Philadelphia is sometimes jokingly referred to as New York City’s little brother. Temple University’s home may be one of the country’s largest cities and boasts world-class art, history, entertainment and employment opportunities. But, as Psychology and Africology and African American studies major Faithe Beadle puts it, Philly is less hectic than New York City, offering the chance to get involved without getting lost.
Beadle, having grown up in New York and North Jersey, first heard of Temple when her cousin transferred here during her senior year. When Beadle visited, she immediately recognized the university and the city’s charm. Now a graduating senior herself, Beadle’s glad she chose Temple out of the six other universities she applied to and especially happy that she chose the College of Liberal Arts (CLA) over other Temple schools. Just as Philly gave her a more intimate big city experience, CLA gave her a more intimate big university experience.
“I tell people the beauty of Temple University and the College of Liberal Arts is that you can come here and literally do anything you set your mind to do,” says Beadle. “It’s a space for everything and anything.”
Beadle’s college resume is proof enough of that. In addition to her double major, she’s worked as a resident assistant (RA), a research assistant, a peer educator and a summer chaperone. She’s been affiliated with no less than 12 student organizations and activities, founding groups herself when there wasn’t an existing one to match her interests. She even studied abroad in Brazil.
Originally a pre-med major, Beadle realized that path wasn’t right for her. But it took trying it first to come to that realization. It’s a lesson that stuck with her all throughout college.
“I didn't expect to do those things, but I have gained skills and I have met people that I wouldn't imagine these four years without,” she says. “I never expected to be an RA, I never expected to be any of these things, but somebody was like, ‘Hey, I think you would be good at this thing,’ and I thought, ‘Well if you see it, I might not see it but maybe I will be.’ And I'd like to say that I was very good at all of those positions. I'd like to say I left an impact.”
Temple and Philadelphia made an impact on her too. Last week Beadle felt compelled to speak at the College of Liberal Arts’ Baccalaureate Awards ceremony. She’s now pursuing a Temple admissions counselor role. And she’s staying right here in Philadelphia to attend medical school, even thinking about a future position at Temple’s Lewis Katz School of Medicine a few years down the road.

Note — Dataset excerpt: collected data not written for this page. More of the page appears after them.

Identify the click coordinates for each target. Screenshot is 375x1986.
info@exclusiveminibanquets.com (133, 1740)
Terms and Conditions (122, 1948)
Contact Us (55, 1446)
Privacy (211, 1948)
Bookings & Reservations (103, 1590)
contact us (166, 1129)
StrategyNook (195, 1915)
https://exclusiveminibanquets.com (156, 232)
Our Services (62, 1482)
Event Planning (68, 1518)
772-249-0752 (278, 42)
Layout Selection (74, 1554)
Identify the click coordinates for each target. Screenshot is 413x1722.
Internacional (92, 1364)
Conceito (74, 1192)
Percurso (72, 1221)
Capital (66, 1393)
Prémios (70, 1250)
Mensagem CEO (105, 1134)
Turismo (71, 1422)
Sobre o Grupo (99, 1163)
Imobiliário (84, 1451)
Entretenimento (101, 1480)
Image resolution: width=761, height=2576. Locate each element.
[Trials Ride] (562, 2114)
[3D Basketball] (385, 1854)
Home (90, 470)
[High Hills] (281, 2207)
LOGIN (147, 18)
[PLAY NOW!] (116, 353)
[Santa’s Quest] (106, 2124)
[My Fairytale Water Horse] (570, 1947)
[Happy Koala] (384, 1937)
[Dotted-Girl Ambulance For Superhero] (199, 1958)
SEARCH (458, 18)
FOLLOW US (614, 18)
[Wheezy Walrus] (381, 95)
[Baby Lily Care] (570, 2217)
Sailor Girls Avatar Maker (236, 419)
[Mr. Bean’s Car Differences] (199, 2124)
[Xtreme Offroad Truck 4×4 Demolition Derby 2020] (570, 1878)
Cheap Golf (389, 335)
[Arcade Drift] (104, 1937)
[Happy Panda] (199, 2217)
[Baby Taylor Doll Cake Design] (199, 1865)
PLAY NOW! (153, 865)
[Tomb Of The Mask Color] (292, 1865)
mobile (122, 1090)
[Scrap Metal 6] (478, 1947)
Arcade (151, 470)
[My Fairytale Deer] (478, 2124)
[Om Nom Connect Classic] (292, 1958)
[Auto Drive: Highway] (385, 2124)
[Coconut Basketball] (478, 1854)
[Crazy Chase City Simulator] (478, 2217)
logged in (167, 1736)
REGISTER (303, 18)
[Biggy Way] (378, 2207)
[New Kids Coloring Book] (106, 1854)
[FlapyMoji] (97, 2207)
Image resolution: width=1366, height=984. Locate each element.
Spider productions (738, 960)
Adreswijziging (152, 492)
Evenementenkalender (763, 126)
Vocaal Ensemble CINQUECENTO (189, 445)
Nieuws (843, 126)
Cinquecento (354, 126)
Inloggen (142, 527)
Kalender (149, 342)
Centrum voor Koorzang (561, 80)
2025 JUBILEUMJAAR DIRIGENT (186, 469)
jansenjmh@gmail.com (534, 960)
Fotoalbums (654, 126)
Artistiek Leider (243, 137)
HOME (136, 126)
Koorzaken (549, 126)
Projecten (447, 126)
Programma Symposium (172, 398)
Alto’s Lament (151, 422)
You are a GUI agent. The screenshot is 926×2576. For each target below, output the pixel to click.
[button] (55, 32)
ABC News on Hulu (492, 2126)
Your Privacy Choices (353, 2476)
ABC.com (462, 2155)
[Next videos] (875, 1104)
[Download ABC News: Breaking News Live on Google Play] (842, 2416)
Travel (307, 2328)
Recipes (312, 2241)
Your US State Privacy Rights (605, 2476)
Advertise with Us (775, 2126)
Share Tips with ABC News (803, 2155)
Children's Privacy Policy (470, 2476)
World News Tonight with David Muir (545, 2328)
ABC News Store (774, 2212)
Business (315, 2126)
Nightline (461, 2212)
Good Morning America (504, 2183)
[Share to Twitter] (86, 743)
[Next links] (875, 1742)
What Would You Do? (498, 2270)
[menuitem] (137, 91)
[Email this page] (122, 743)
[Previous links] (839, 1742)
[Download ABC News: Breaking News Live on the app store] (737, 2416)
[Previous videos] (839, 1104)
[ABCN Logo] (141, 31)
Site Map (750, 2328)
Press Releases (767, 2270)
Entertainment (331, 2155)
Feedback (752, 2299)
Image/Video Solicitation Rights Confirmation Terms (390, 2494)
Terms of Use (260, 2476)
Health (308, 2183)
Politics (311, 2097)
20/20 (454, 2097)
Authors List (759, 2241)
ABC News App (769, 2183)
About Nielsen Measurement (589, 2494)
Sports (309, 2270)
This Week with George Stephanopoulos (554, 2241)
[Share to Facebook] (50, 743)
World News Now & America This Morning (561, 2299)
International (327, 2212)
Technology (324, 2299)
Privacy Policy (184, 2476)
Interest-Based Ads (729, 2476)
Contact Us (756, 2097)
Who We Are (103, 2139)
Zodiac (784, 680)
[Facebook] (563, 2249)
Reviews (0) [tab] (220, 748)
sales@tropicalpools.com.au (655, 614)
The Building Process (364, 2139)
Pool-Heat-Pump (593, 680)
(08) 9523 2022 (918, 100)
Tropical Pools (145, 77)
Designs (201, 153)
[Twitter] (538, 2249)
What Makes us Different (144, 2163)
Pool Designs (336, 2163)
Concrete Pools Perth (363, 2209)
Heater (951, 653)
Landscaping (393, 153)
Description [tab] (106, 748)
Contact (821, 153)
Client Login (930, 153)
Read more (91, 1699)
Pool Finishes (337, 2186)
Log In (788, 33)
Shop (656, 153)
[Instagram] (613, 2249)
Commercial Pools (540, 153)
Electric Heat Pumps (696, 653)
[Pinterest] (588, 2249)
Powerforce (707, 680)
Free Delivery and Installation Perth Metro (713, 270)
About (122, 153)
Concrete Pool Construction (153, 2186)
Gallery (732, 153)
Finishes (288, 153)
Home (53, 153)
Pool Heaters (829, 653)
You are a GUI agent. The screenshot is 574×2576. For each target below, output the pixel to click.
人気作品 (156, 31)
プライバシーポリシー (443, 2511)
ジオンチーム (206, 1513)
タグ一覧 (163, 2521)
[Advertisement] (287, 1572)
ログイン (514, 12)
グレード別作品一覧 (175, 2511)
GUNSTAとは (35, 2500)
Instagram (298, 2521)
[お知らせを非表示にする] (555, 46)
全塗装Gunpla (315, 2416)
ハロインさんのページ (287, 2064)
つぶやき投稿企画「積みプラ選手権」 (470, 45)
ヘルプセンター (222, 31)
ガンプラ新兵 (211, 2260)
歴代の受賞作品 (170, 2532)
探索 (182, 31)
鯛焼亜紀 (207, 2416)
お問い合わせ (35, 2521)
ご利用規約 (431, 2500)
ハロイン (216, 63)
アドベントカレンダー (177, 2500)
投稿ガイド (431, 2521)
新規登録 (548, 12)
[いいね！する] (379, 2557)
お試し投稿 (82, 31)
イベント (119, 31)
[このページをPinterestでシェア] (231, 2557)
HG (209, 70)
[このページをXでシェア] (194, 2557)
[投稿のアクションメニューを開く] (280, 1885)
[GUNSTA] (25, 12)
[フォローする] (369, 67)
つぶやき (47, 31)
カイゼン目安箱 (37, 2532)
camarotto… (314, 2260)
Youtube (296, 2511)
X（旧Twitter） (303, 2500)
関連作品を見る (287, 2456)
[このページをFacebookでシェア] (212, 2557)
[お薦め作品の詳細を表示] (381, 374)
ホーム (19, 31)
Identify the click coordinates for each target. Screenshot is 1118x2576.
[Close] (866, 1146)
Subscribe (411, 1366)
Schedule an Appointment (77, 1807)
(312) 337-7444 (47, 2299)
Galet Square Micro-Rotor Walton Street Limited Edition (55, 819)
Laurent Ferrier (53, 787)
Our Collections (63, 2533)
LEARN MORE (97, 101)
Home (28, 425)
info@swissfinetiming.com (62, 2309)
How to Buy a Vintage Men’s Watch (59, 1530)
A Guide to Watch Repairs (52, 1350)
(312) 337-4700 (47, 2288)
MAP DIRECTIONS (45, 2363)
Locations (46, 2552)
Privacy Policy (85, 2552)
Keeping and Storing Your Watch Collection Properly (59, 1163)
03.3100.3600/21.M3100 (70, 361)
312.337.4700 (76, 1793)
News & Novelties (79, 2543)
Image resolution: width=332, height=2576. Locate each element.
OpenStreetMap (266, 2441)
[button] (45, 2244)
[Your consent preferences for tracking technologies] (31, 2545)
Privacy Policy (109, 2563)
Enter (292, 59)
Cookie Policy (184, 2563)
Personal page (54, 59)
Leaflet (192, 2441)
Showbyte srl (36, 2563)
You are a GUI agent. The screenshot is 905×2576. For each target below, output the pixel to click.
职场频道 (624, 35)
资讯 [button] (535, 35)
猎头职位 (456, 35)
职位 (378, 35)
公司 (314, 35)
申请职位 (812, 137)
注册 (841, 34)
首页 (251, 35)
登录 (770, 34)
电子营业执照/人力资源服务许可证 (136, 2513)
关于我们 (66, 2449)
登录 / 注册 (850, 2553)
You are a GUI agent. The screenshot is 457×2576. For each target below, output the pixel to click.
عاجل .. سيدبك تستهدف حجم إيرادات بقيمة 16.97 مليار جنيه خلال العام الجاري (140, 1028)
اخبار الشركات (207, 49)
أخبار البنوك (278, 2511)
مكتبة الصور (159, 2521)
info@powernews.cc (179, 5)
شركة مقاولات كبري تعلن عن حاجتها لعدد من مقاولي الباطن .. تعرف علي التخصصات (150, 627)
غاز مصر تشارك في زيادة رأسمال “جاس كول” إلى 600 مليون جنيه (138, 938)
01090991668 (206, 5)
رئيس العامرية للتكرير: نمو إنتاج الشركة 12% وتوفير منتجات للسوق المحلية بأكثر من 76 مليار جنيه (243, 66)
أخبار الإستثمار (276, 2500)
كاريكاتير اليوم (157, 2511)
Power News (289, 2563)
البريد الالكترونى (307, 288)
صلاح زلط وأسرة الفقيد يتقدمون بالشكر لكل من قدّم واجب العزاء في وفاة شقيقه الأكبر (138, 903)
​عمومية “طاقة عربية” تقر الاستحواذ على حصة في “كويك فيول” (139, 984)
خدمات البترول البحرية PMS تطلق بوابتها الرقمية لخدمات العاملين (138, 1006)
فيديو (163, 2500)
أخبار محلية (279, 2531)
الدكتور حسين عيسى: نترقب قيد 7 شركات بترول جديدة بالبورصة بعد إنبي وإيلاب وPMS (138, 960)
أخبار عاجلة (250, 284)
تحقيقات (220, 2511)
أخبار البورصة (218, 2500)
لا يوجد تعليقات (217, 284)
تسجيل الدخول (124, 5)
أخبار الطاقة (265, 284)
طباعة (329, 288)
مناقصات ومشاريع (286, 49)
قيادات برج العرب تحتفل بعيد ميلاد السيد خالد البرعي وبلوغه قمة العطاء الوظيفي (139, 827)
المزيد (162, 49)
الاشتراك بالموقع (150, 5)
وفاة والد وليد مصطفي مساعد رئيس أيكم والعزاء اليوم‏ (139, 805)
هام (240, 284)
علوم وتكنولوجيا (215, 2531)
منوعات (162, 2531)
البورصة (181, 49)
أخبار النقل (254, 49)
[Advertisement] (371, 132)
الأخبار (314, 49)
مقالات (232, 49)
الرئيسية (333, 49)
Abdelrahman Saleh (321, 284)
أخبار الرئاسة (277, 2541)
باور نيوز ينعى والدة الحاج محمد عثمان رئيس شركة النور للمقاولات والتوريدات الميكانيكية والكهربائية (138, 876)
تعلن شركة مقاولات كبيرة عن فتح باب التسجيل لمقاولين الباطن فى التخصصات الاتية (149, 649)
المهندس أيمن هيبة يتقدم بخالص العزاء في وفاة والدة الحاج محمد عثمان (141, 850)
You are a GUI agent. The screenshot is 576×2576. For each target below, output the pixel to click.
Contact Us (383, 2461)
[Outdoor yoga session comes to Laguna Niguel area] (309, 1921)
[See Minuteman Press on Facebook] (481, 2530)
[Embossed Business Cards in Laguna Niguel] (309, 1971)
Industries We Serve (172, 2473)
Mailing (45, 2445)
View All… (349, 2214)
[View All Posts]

As she prepares to transition from student to alumna while pursuing a career and an advanced degree, Beadle wants this fall’s incoming Class of ’23 to immediately jump into taking advantage of all that Temple and CLA have to offer. She laughs when told the student activities section of her resume looks like an exhaustive laundry list, saying she actually wishes she had started doing more sooner. She wants incoming freshmen to overcome their fears, ask questions and jump right into taking risks and trying new things. Even the ones that don’t work out are still valuable.
“Remember the power in your story,” says Beadle. “It’s going to be the thing that serves you for your entire life, and everything you do informs your story. Think about when you go to a job interview, one of the biggest questions is, ‘So tell me about yourself? Or, ‘What is your biggest weakness? What is your biggest strength?’
“Those are all things that come from your background and your story, so I’ve learned from Temple that a huge part of everything was who I am and I was going to provide in all those spaces. I want people to know that at the end of the day, you are the most important part of everything that you do.”